Now, it is possible some patients got started on high-dose corticosteroids because of the perception of diarrhea being immune-related when diarrhea was in fact because of cabozantinib. And then after six, seven days, when their colonoscopy showed that there was no evidence of immune-related colitis, the attribution was changed to non-immune related colitis, but it was still categorized as a high dose corticosteroid. So you can see the patients overall were not experiencing any new side effects other than what we have already seen in the context of metastatic RCC, for example.

Alicia Morgans: So I think that's a great, a great benchmark, and a great way for us to sort of consider these side effects.

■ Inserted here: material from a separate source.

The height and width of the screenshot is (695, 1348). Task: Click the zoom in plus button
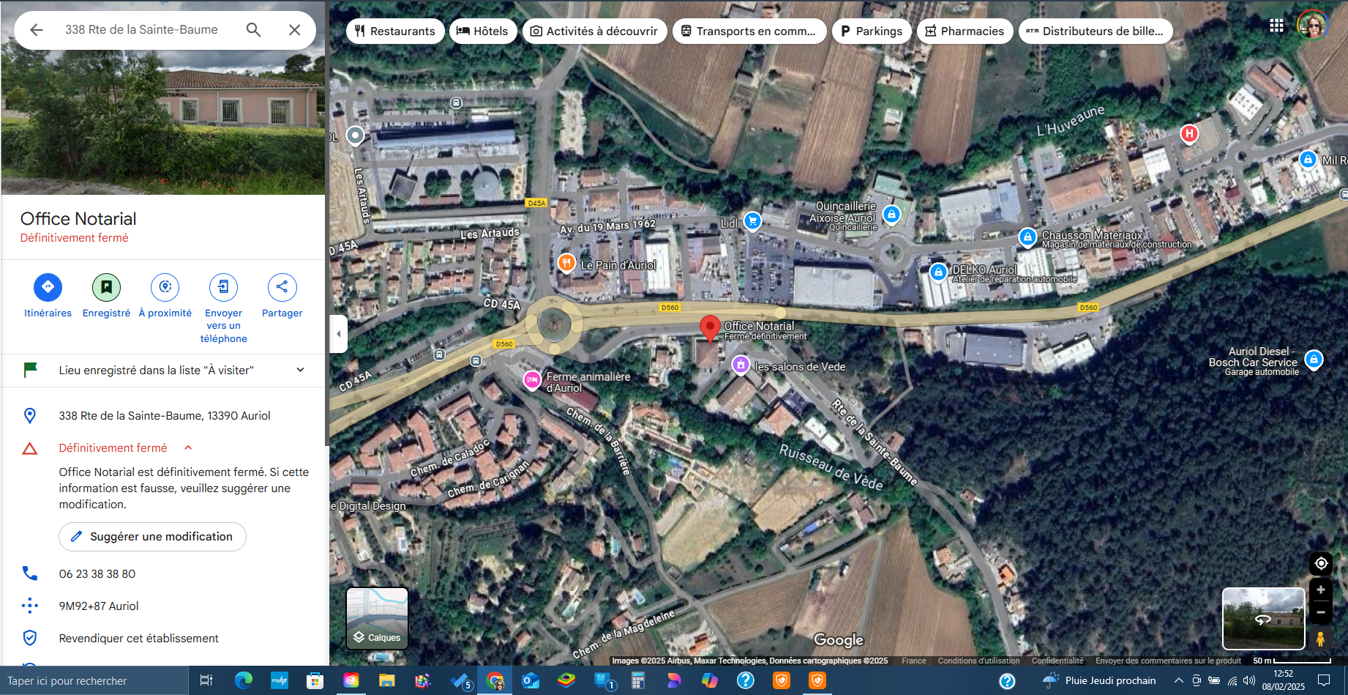pos(1320,590)
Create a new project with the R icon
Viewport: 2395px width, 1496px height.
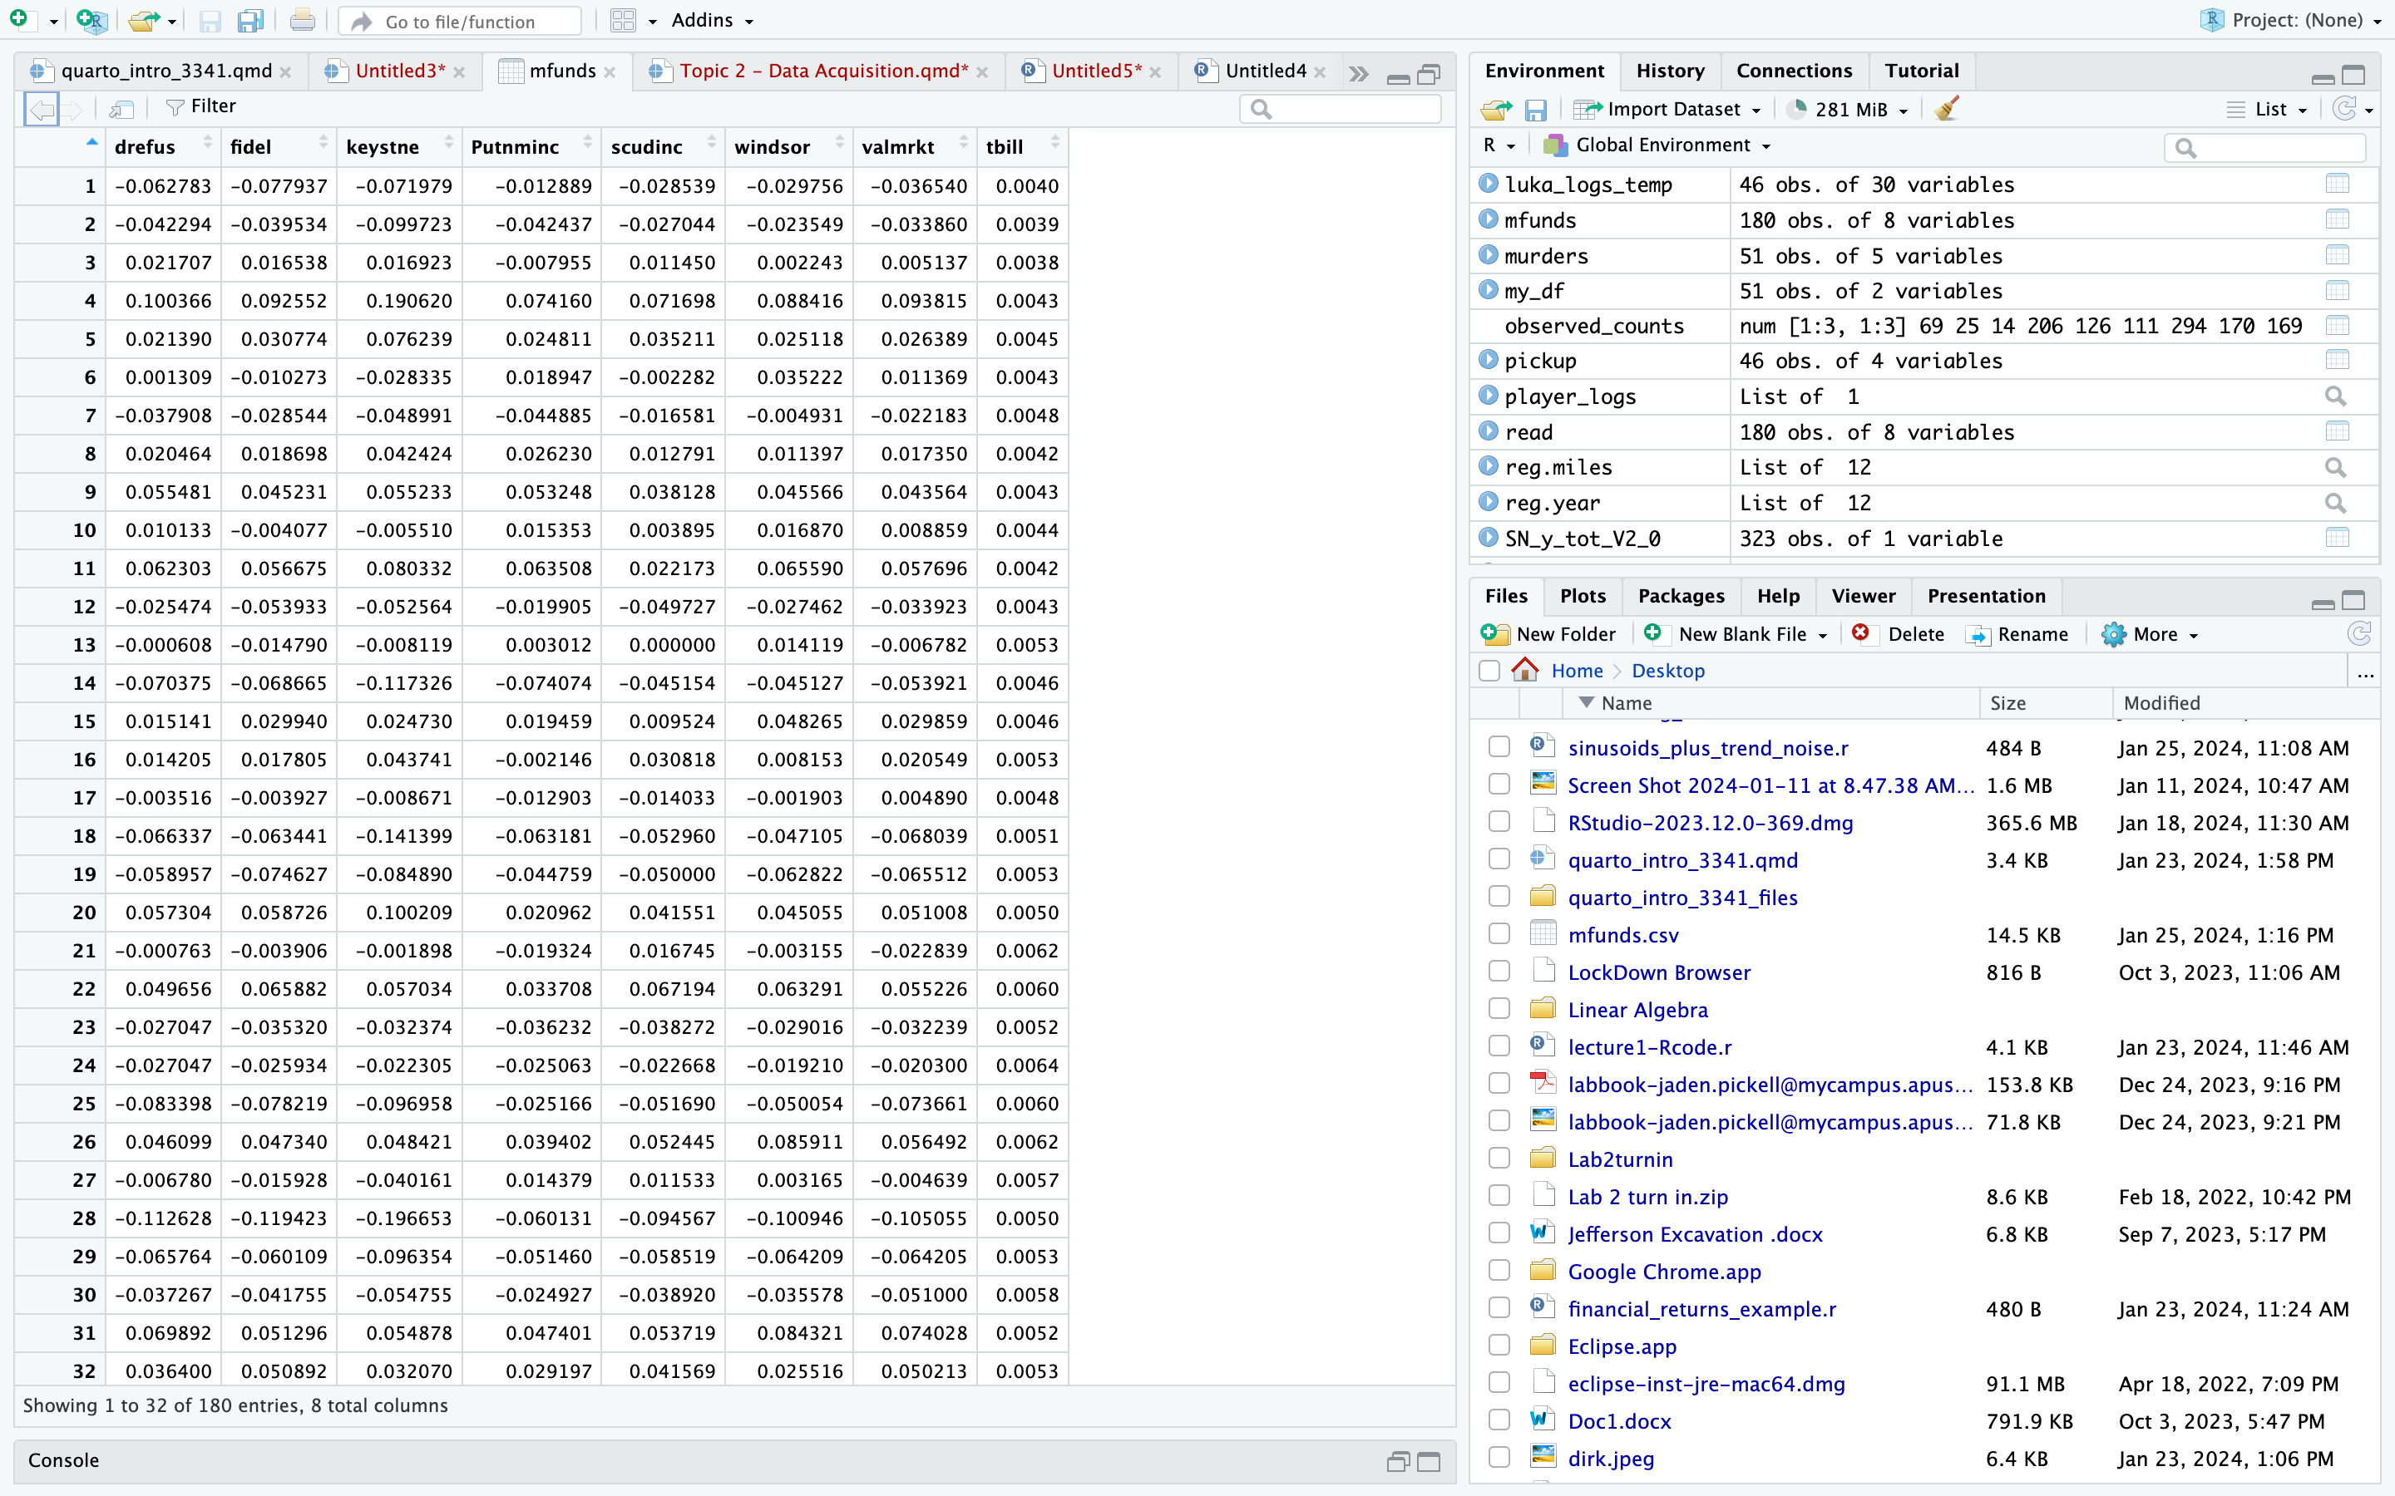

There are not many metastatic CRPC treatments that will actually cause such diarrhea, but to consider across folks who actually receive cabozantinib on a regular basis, makes a lot more sense, and thank you for putting that into context. So if you had to summarize this presentation at ESMO 2021, your data from the phase 1 expansion, what would it be?

Neeraj Agarwal: So this is a novel combination of cabozantinib with atezolizumab. We know that both drugs are synergistic based on their individual responses being 5% and 0% in individual trials. When we see a combined response of almost 20% in patients with aggressive disease and a disease control rate of more than exceeding 8% with a median PFS of over six months to seven months, I think this combination really holds a lot of promise. A phase 3 trial has already started and is enrolling patients across the different centers in the world. So a very promising combination, and I remain very hopeful that someday we will have this combination available in the clinic.

Alicia Morgans: Wonderful. I really appreciate you sharing this update and letting us know about phase III. We congratulate you and your co-authors of course, and the patients who participated, and we do look forward to interim and then final analyses from that phase 3 to really understand the implications of this combination of cabozantinib and atezolizumab, an unexpected combination, perhaps, in metastatic CRPC, but one that seems to be somewhat efficacious. So, looking forward to that, and thank you again for your time today.

Neeraj Agarwal: Thank you very much.